In a breakthrough that could lead to many more cancer cures, a leading cancer scientist has learned to grow each patient's own cancer cells outside the body so that he can test drugs to tell which will be effective.
In advanced cancer of the female ovaries, one of the first cancers to which the method has been applied, he has quadrupled the survival times in patients for whom previous treatments had become ineffective.
The ground-breaking work of Dr. Sydney Salmon of the University of Arizona is being used at the National Institutes of Health in Bethesda, the University of Texas at San Antonio, the Mayo Clinic and other centers. Drs. Israel Vlodavsky and Zvi Fuks of the Hadassah-Hebrew University Medical Center in Jerusalem have begun growing their patients' cancer cells on a plastic matrix made in their laboratory.
"What we have always had to do in cancer chemotherapy," Salmon said in an interview, "is pick the best drug combination or sequence we can by what has worked in the past, on the average."
But every patient's cancer cells are a little different. A drug treatment may work in one patient and not in others. The patient loses valuable time while the tumor grows, and the wrong drugs may cause harmful side effects.
Salmon, head of the University of Arizona Cancer Center in Tucson, described his latest results yesterday to the American Association for Cancer Research, which is meeting here.
He said today's "golden age of antibiotics" rests in large part on individual sensitivity tests: cultures of each infected patient's germs to see which drugs affect them.
"It is my belief," he said, "that cancer can be brought into the same kind of era."
Cancer cells long proved among the hardest to cultivate in the laboratory. In lab dishes, healthy cells multiplied and crowded out the cancer cells, in contrast to what happens in the human body. Not until the 1970s were there many "cells lines." In no case does more than one cancer cell in 1,000 survive and multiply in a lab flask.
In the late 1960s, scientists at a Canadian cancer institute developed several clones, or lines of identical mouse cancer cells, in a lab dishes filled with agar, a soft gel made from ocean algae. They showed a relationship between sensitivity to anticancer drugs in these cultures and in tumorous animals.

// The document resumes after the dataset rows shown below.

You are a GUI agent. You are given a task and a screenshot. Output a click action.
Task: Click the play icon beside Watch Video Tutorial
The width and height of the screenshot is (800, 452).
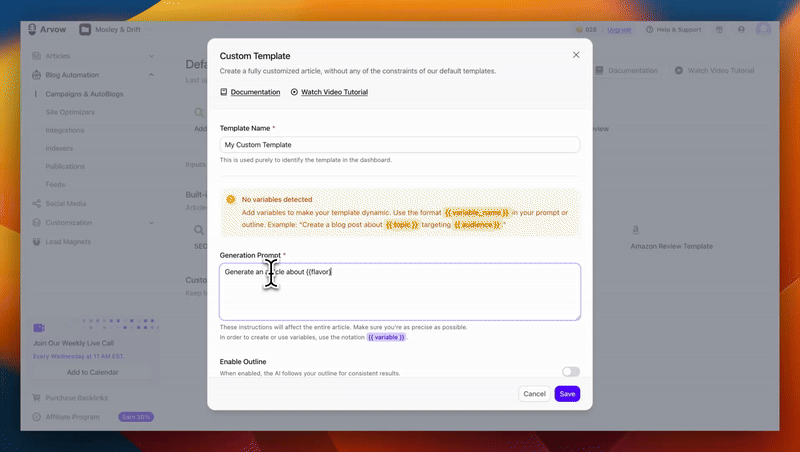(x=294, y=92)
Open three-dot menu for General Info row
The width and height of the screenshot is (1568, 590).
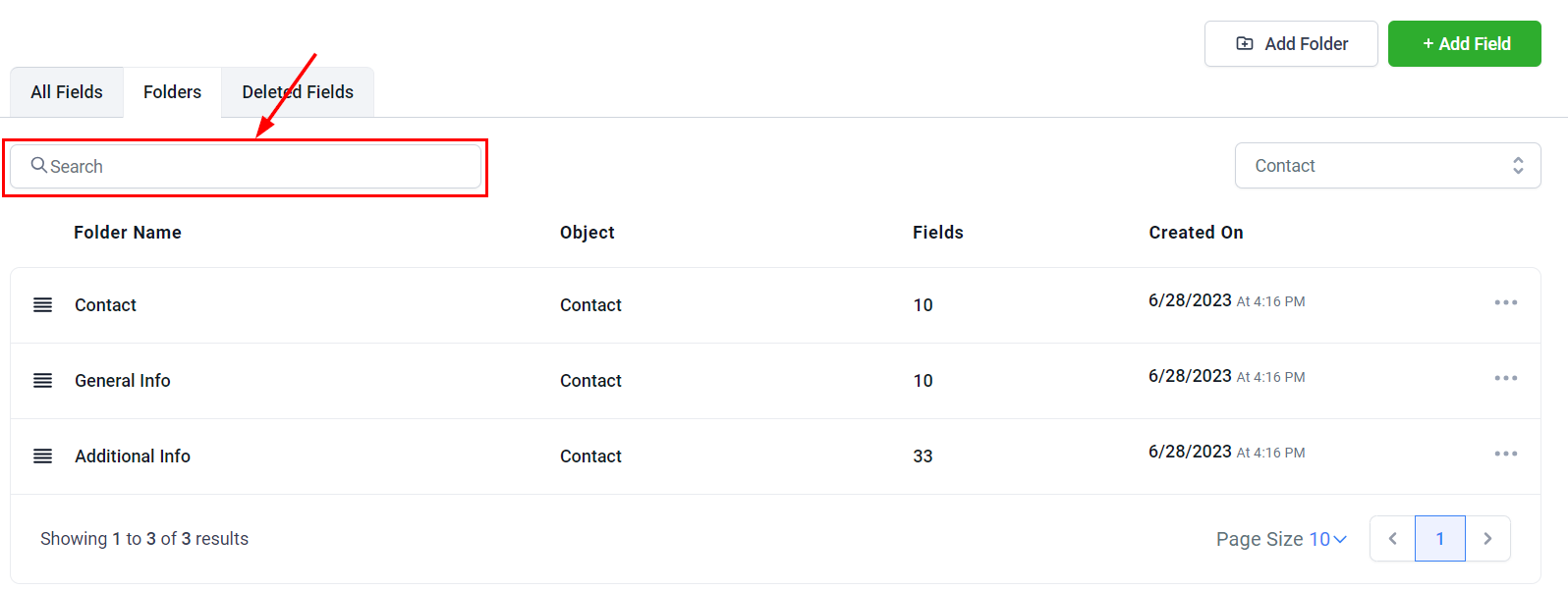1505,378
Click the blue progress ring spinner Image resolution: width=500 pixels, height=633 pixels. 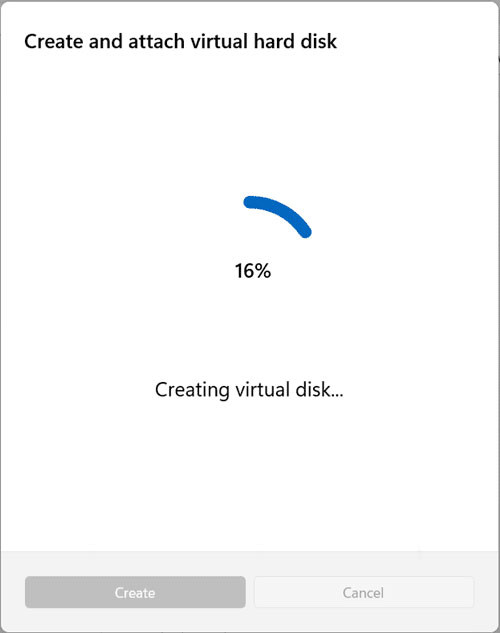tap(278, 217)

This prompted Salmon to try to grow similar human cancer cultures by bringing samples of his patients' cancers into the laboratory. In 1975 he and Dr. Anne Hamburger, then his assistant, first succeeded.
Others had tried. The Arizonans enriched their agar with hormones and vitamins. They crammed a dish no bigger than a silver dollar with a half million cancer cells to find the survivors. Their agar inhibited growth of the ordinary connective tissue cells that had crowded out the cancer cells in other attempts.
Today Salmon can culture cells from 60 to 80 per cent of his patients within 10 days to two weeks in most cancers, including breast and bladder cancer, multiple myeloma (tumors of the bone marrow), melanomas (serious skin cancers), sarcomas (bone and connective tissue cancers) and some childhoold cancers.
He has shown that a drug that works in a patient's cells in the laboratory will work in the patient 65 percent of the time. A drug that doesn't work in the lab will fail 95 percent of the time.
In 35 patients with advanced ovarian cancer, Salmon and Dr. David Alberts have increased average survival from 3 months to 14 months, with some patients living much longer. Salmon says he is seeing remissions in other forms of cancer.
"It will take another five years," he warns, "before we know all the statistics. But I think it is just a matter of time until this method becomes widespread."